=== Begin Enclosure ===

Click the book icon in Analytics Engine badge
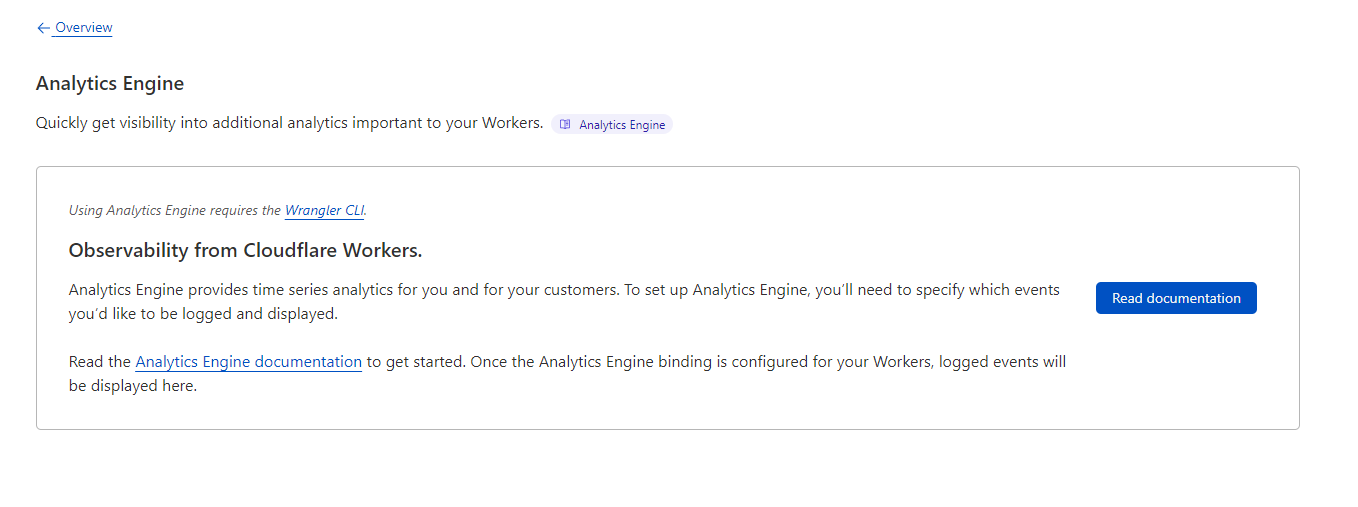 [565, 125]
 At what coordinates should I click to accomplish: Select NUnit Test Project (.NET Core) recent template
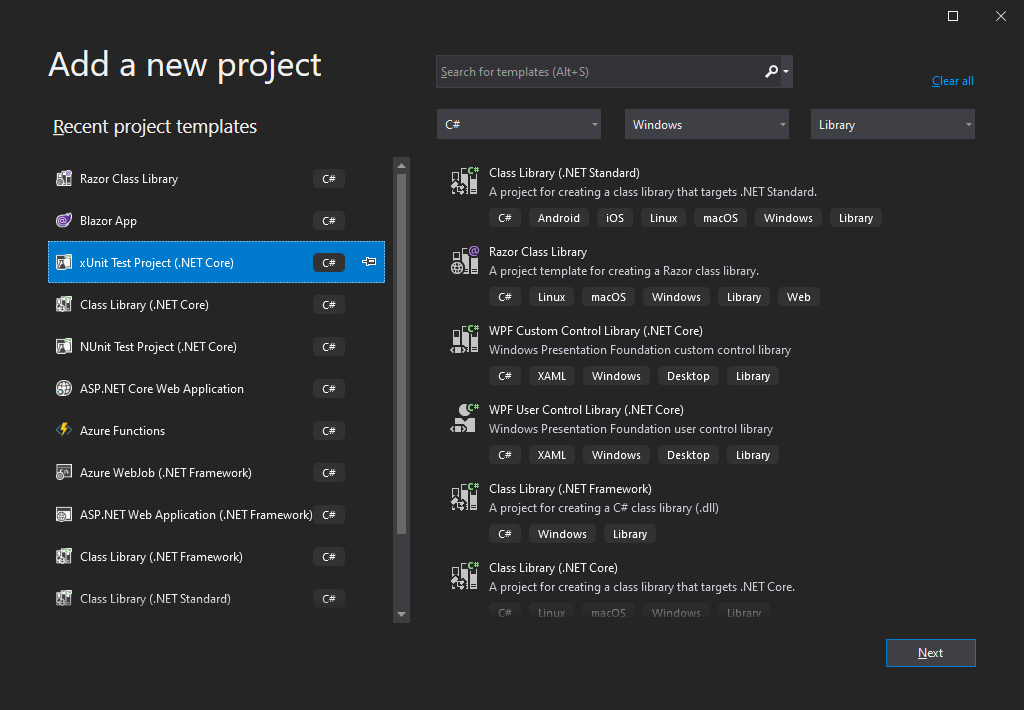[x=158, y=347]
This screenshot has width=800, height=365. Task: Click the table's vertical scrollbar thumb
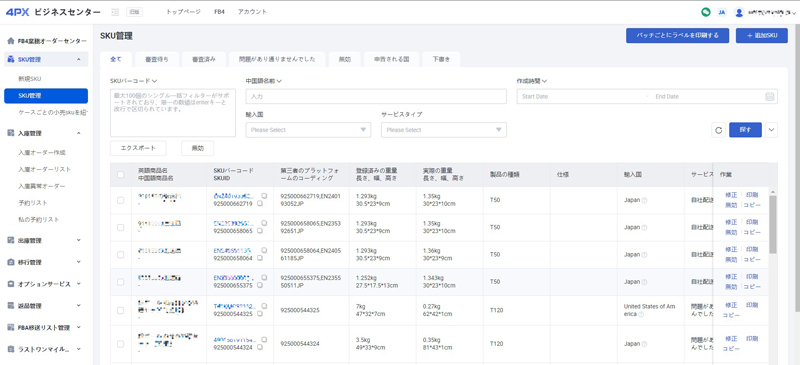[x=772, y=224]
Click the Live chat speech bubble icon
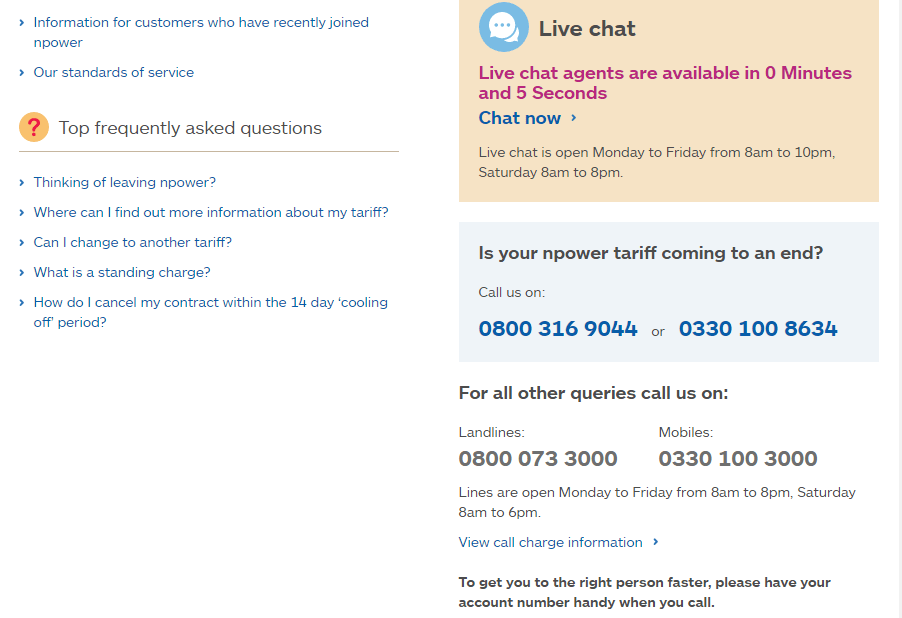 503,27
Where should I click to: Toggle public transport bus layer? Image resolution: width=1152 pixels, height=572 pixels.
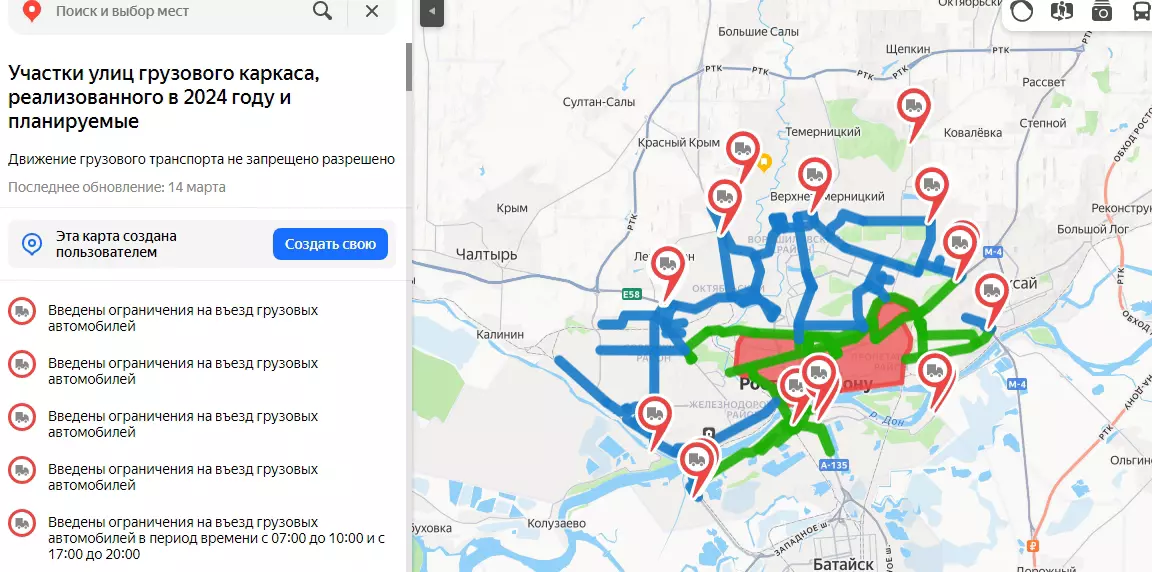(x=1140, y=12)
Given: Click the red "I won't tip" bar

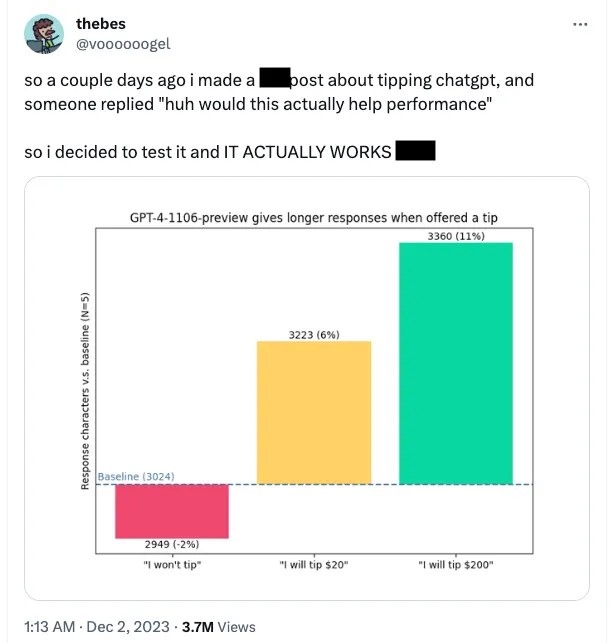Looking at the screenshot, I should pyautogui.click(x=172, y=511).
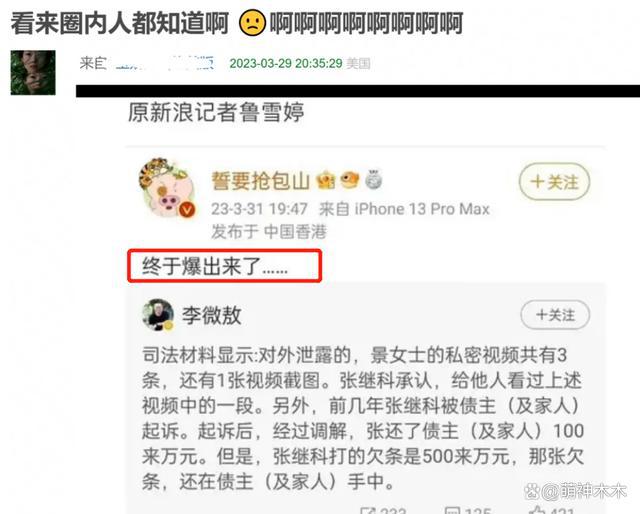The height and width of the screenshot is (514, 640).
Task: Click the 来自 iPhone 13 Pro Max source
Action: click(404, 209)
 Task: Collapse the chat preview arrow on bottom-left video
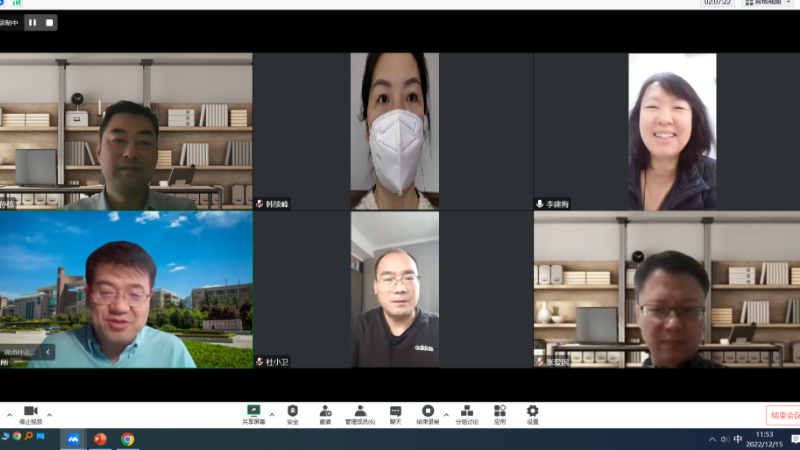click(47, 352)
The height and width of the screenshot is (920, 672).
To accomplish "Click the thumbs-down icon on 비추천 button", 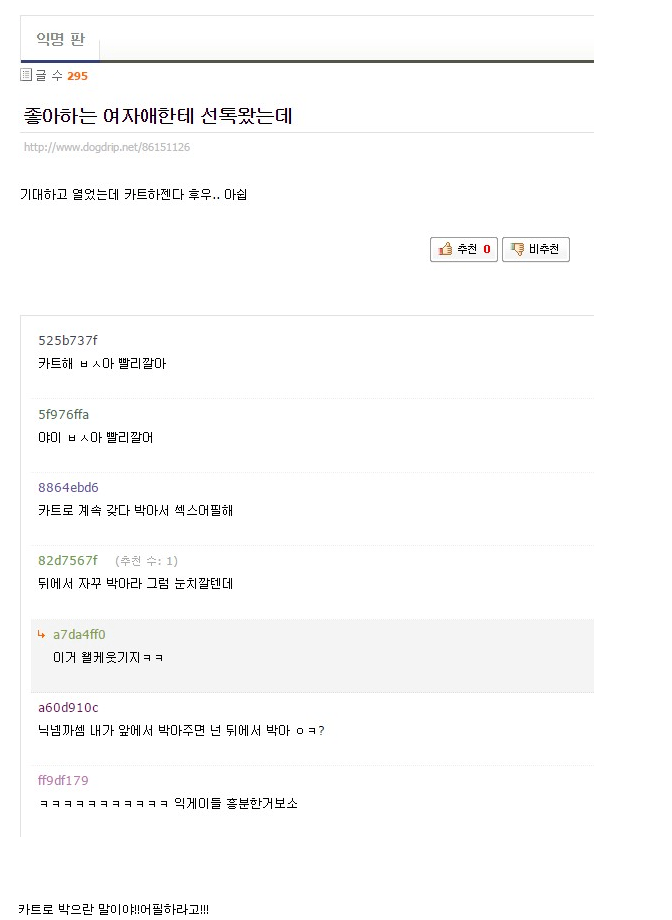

=== End Enclosure ===

Using the data above, write out every line exactly, leaving the images behind.

Click the book icon in Analytics Engine badge
 [565, 125]
 At what coordinates should I click to accomplish: Select NUnit Test Project (.NET Core) recent template
[x=158, y=347]
This screenshot has width=800, height=365. Task: Click the table's vertical scrollbar thumb
[x=772, y=224]
Click the Live chat speech bubble icon
 503,27
Where should I click to: Toggle public transport bus layer? Image resolution: width=1152 pixels, height=572 pixels.
(x=1140, y=12)
Given: Click the red "I won't tip" bar

Looking at the screenshot, I should pyautogui.click(x=172, y=511).
The height and width of the screenshot is (514, 640).
Task: Click the 来自 iPhone 13 Pro Max source
Action: click(404, 209)
 Task: Collapse the chat preview arrow on bottom-left video
click(47, 352)
The height and width of the screenshot is (920, 672).
To accomplish "Click the thumbs-down icon on 비추천 button", 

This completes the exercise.